Kansas City Tribune
May 1st, 2020
WASHINGTON, KC — Effective today, in an unprecedented move in American history, the capital of the United States of America has officially transitioned from Washington DC to the newly redistricted Washington KC, formerly Kansas City, Missouri.
Early on in the Second American Civil War, Washington DC suffered catastrophic damage including the destruction of both the White House and Pentagon in fierce fighting. For the duration of the war, the US Government's surviving bodies operated out of the Raven Rock Mountain Complex in Pennsylvania.
Following the war's conclusion the interim-capital of the United States settled in Kansas City, MO, the largest US city least impacted by the civil war and capable of maintaining a continuity of government. Kansas City had been the unofficial hub of operations for the resistance effect against the Mitchell Administration and its appointment as a temporary capital was a natural evolution of its wartime role.
In the years that have followed the Civil War, estimates for the reconstruction of Washington DC stood at fifteen years and trillions of dollars in cost. Yamagato Industries and Praxis Heavy Industries both investigated the possibility of building a DC Safe Zone, but the chemical weapons and biological used on the city during the Civil War polluted the region so significantly that reconstruction could not even start until 2022, putting a prospective DC Safe Zone's opening at 2037.
With DC's reconstruction an infeasibility in this generation, President Praeger and Secretary of State Chesterfield drafted a proposal to officially redistrict Kansas City, Missouri much in the way the District of Columbia was structured in 1790. The name Washington KC pays homage to both the former US capital city of Washington DC and Kansas City's Missouri heritage.
The financial impact of this redistricting is expected to be minimal on a national level, but significant to Missouri's overall GDP. Economists are speculating that the revenue loss from Kansas City could significantly impact further development in Missouri, but Congress has reassured local government that significant tax credits are being put in place to mitigate this financial redistribution.
This history of the nation's capital is a long and storied one, with Washington, KC not being the first move the national capital has experienced. The Louisiana Purchase and rapid western expansion were crucial developments during the early American republic. But attention there can misleadingly suggest that the United States rapidly assumed the shape we know today. Focusing on how the capital city of the federal government changed in the early years of the nation reminds us of the limited nature of the early central government.
Like so many other elements of the new nation, even the most basic features of the capital city were unsettled. President Washington first took office in New York City, but, when reelected in 1792, the capital had already moved to Philadelphia where it would remain for a decade. Fittingly, Jefferson was the first president to be inaugurated in the "new" capital of Washington, D.C. in March 1801.
The site of the new capital was the product of political compromise. As part of the struggle over Hamilton's financial policy, Congress supported the Bank of the United States which would be headquartered in Philadelphia.
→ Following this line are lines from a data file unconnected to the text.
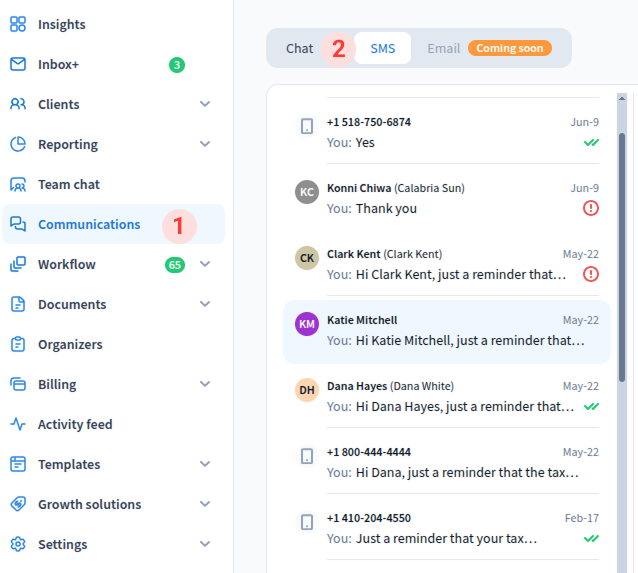Image resolution: width=638 pixels, height=573 pixels.
Task: Open the Activity feed pulse icon
Action: [x=18, y=424]
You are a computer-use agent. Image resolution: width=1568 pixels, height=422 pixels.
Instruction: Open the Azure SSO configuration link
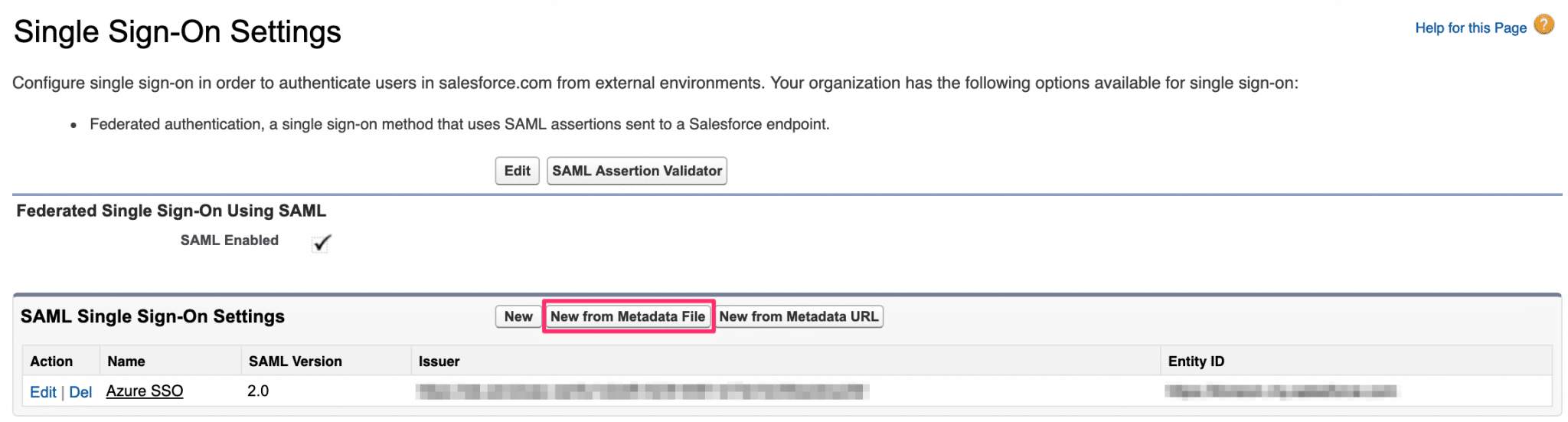tap(145, 391)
In exchange the special District of Columbia, to be under Congressional control, would be built on the Potomac River. The compromise represented a symbolic politics of the very highest order. While Hamilton's policies encouraged the consolidation of economic power in the hands of bankers, financiers, and merchants who predominated in the urban northeast, the political capital was to be in a more southerly and agricultural region apart from those economic elites.
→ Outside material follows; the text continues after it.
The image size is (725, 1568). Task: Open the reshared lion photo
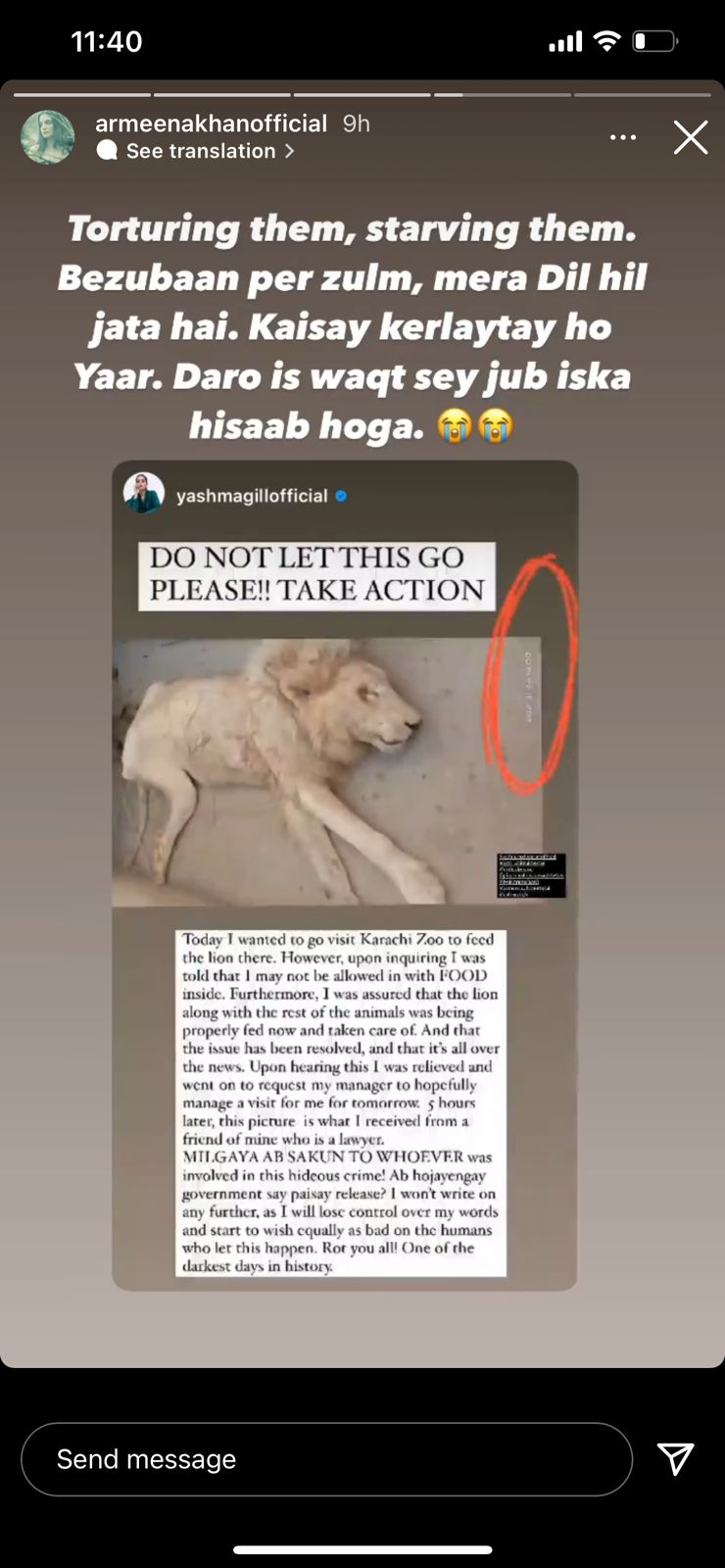pyautogui.click(x=328, y=772)
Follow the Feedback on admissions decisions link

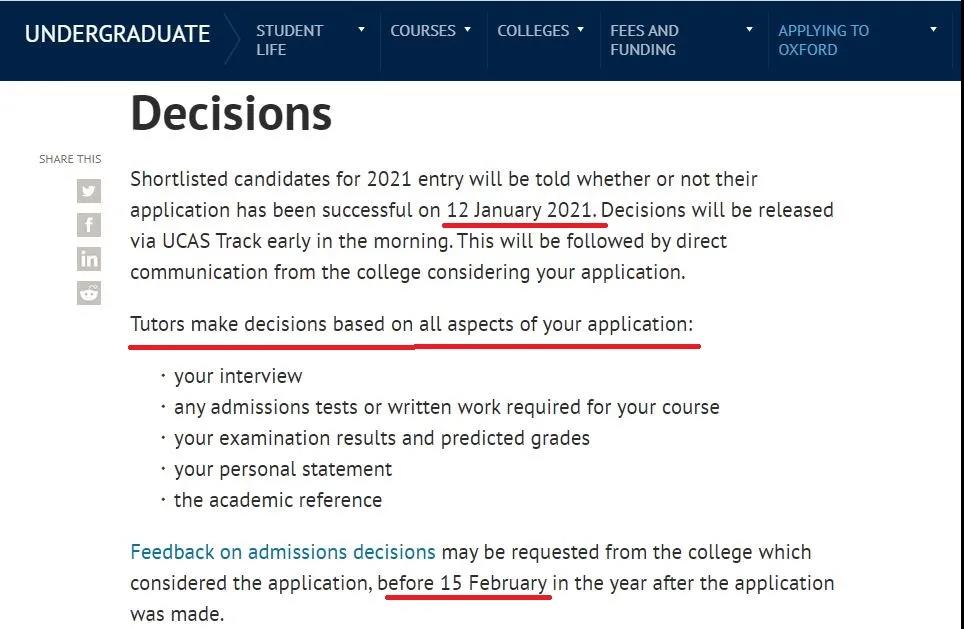283,552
Once the site for the new capital was selected in 1790, President Washington retained Pierre Charles L'Enfant, a French engineer and former officer in the Continental Army, to design and lay out the new capital city. Charles' plan gave pride of place to the capitol building which would stand on a hill overlooking the flatlands around the Potomac. A long open mall connected the legislative building to the river and was to be bordered by varied stately buildings. Radiating out from the capital were a number of broad avenues one of which would connect with the president's house. Much of L'Enfant's grand vision was ignored during the nineteenth century, but starting in 1901 the plan was vigorously reborn.
Unlike DC, Washington KC more closely resembles the contemporary American metropolis that was commonplace in the years prior to the Second American Civil War. Perhaps in this, echoing what was lost of the old USA, the new capital will be a beacon to guide the country back to its former glory.